AI Declaration:
Defending a Human-AI Symmetry Thesis
Recent debates about AI and speech acts have focused almost exclusively on whether Large Language Models and other AI systems can assert. Yet this focus obscures a more consequential feature of these systems: many are already embedded within institutions in ways that allow them to create and alter social facts. In this paper, I argue that some AI systems can perform declarations. I defend this claim through the Human–AI Declaration Symmetry Thesis, according to which an AI system performs a declaration when it can create or alter the same social facts as a human speaker through a process that tracks the relevant worldly features of the social domain. I then address three objections. First, I reject the claim that declarations require intentions or other robust mental states that current AI systems likely lack. Second, I argue that sanctionability requirements for declarations attach to institutions and their roles rather than to individual speakers. Finally, I reject attempts to weaken the view through concepts such as proxy-declaration, quasi-declaration, or proto-declaration. Recognizing AI declarations helps illuminate the authoritative role these systems increasingly play in altering and structuring the social world.
(AI)gential Replacement:
Towards a Conferralist Theory of Group Membership in an Age of Automation
AI systems are increasingly embedded in institutional roles once occupied by humans. Yet the question of whether such systems can count as members of the groups into which they are integrated remains underexplored in social ontology. In this paper, I argue that current and near-future AI systems can be, though are not always, members of institutional groups. Existing theories of group membership face a dilemma: permissive accounts over-include machines and artifacts, while restrictive accounts that require consciousness or human-like agency under-include AI systems that occupy authoritative institutional roles. To resolve this dilemma, I develop a conferralist theory of institutional group membership. On this account, membership is not grounded in an intrinsic property of the role-occupant. Rather, an entity counts as a member when it occupies a role within a group’s structure and is conferred a social status connected to that role. I distinguish recognitional membership, conferred through formal institutional recognition, from agential membership, conferred when an entity’s outputs are treated as determining the group’s decisions, commitments, or plans.
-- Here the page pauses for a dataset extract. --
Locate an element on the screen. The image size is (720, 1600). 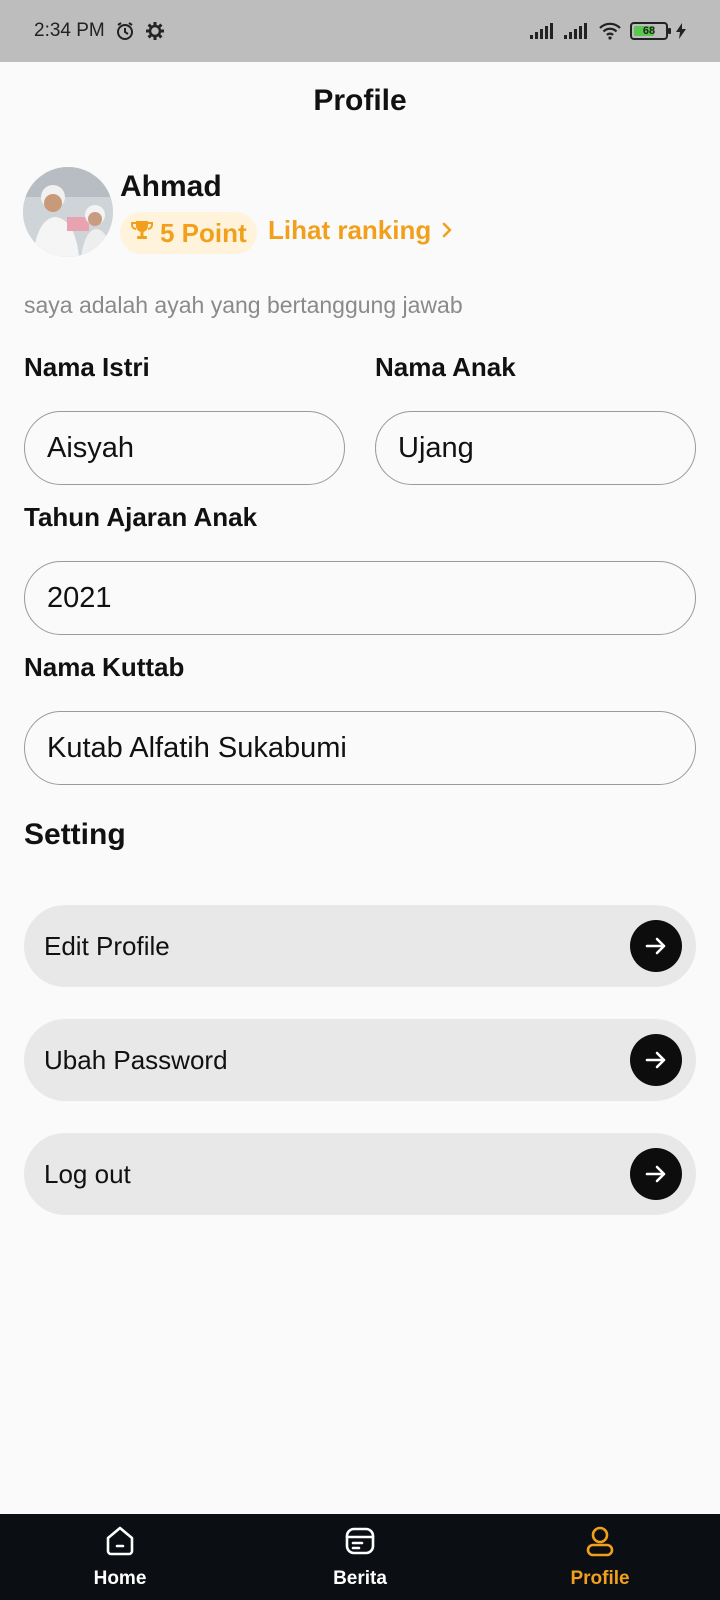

This view explains how some AI systems can be considered group members without implying that every tool or artifact is also a member. It also clarifies what is distinctive about AI replacement compared to historical instances of machine automation: AI systems are not merely replacing human labor but increasingly occupying agential roles through which institutional groups plan, coordinate, and act.
Morally Hybrid Groups:
How AI can Disrupt the Moral Properties of Groups
The integration of artificial intelligence into institutions creates a neglected problem for those who attribute moral properties to corporations and other group agents. If AI systems cannot themselves bear certain moral properties, their incorporation into groups may alter whether those groups can bear those same moral properties. I introduce the concept of a morally hybrid group: a group whose members differ in their capacity to bear a particular moral property. Focusing on moral blameworthiness, I examine the conditions under which such a group can be blameworthy. I argue that a morally hybrid group can be blameworthy only when members capable of bearing blame are suitably distributed across relevant roles and participate in its actions. I conclude by showing how the possibility of morally hybrid groups provides a distinctive metaphysical justification for maintaining humans “in the loop” and generates new – and potentially insurmountable – epistemic challenges for attributing moral properties to increasingly AI-integrated institutions.